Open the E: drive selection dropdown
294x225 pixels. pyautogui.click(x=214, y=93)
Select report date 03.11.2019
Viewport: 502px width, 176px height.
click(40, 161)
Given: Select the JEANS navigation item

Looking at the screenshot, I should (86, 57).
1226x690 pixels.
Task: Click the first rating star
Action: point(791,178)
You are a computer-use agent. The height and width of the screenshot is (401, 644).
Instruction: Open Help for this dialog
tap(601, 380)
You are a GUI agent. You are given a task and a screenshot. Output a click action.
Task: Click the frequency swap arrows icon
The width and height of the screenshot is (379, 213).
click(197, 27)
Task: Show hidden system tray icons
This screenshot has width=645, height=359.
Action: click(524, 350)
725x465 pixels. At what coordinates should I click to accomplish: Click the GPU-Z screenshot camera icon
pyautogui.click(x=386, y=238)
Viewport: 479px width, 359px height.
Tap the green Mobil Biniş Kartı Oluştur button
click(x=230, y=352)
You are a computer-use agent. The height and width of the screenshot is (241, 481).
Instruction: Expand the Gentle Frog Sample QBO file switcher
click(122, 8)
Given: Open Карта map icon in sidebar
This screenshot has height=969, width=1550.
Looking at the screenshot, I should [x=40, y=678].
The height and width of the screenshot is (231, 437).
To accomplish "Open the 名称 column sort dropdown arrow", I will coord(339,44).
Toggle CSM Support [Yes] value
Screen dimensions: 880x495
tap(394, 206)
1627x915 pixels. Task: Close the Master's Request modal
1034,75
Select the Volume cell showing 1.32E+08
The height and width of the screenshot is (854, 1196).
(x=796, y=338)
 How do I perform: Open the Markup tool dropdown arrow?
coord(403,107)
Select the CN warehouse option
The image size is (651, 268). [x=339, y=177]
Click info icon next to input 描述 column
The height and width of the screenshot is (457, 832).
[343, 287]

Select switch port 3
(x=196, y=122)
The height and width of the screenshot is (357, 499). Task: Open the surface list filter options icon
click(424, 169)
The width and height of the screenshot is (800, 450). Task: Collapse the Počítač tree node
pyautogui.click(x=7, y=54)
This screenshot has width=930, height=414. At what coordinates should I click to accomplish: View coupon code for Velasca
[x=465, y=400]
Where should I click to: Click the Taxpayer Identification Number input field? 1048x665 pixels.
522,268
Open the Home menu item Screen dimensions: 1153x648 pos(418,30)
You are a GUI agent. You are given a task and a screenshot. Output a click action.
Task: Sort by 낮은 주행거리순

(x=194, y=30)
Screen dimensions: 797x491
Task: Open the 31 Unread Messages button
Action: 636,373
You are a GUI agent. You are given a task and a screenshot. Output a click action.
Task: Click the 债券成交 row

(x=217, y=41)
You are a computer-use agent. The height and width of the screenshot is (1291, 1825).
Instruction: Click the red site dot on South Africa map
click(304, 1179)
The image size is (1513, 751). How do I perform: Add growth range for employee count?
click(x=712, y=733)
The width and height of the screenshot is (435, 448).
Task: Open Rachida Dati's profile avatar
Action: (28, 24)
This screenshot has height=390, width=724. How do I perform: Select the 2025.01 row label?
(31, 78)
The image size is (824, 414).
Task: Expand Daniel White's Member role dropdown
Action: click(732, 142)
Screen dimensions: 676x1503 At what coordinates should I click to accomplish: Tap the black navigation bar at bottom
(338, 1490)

══════

_Directions for this task:_
Can you write out all the records again, swapping every "Instruction" for "Command" and leaving everything else the same?

_Exercise result:_
Open the E: drive selection dropdown
294x225 pixels. pyautogui.click(x=214, y=93)
Select report date 03.11.2019
Viewport: 502px width, 176px height.
click(40, 161)
Given: Select the JEANS navigation item

Looking at the screenshot, I should (86, 57).
1226x690 pixels.
Task: Click the first rating star
Action: point(791,178)
You are a computer-use agent. The height and width of the screenshot is (401, 644).
Command: Open Help for this dialog
tap(601, 380)
You are a GUI agent. You are given a task and a screenshot. Output a click action.
Task: Click the frequency swap arrows icon
The width and height of the screenshot is (379, 213).
click(197, 27)
Task: Show hidden system tray icons
This screenshot has width=645, height=359.
Action: click(524, 350)
725x465 pixels. At what coordinates should I click to accomplish: Click the GPU-Z screenshot camera icon
pyautogui.click(x=386, y=238)
Viewport: 479px width, 359px height.
Tap the green Mobil Biniş Kartı Oluştur button
click(x=230, y=352)
You are a computer-use agent. The height and width of the screenshot is (241, 481).
Command: Expand the Gentle Frog Sample QBO file switcher
click(122, 8)
Given: Open Карта map icon in sidebar
This screenshot has height=969, width=1550.
Looking at the screenshot, I should [x=40, y=678].
The height and width of the screenshot is (231, 437).
To accomplish "Open the 名称 column sort dropdown arrow", I will coord(339,44).
Toggle CSM Support [Yes] value
Screen dimensions: 880x495
tap(394, 206)
1627x915 pixels. Task: Close the Master's Request modal
1034,75
Select the Volume cell showing 1.32E+08
The height and width of the screenshot is (854, 1196).
(x=796, y=338)
 How do I perform: Open the Markup tool dropdown arrow?
coord(403,107)
Select the CN warehouse option
The image size is (651, 268). [x=339, y=177]
Click info icon next to input 描述 column
The height and width of the screenshot is (457, 832).
[343, 287]

Select switch port 3
(x=196, y=122)
The height and width of the screenshot is (357, 499). Task: Open the surface list filter options icon
click(424, 169)
The width and height of the screenshot is (800, 450). Task: Collapse the Počítač tree node
pyautogui.click(x=7, y=54)
This screenshot has width=930, height=414. At what coordinates should I click to accomplish: View coupon code for Velasca
[x=465, y=400]
Where should I click to: Click the Taxpayer Identification Number input field? 1048x665 pixels.
522,268
Open the Home menu item Screen dimensions: 1153x648 pos(418,30)
You are a GUI agent. You are given a task and a screenshot. Output a click action.
Task: Sort by 낮은 주행거리순

(x=194, y=30)
Screen dimensions: 797x491
Task: Open the 31 Unread Messages button
Action: 636,373
You are a GUI agent. You are given a task and a screenshot. Output a click action.
Task: Click the 债券成交 row

(x=217, y=41)
You are a computer-use agent. The height and width of the screenshot is (1291, 1825).
Command: Click the red site dot on South Africa map
click(304, 1179)
The image size is (1513, 751). How do I perform: Add growth range for employee count?
click(x=712, y=733)
The width and height of the screenshot is (435, 448).
Task: Open Rachida Dati's profile avatar
Action: (28, 24)
This screenshot has height=390, width=724. How do I perform: Select the 2025.01 row label?
(31, 78)
The image size is (824, 414).
Task: Expand Daniel White's Member role dropdown
Action: click(732, 142)
Screen dimensions: 676x1503 At what coordinates should I click to accomplish: Tap the black navigation bar at bottom
(338, 1490)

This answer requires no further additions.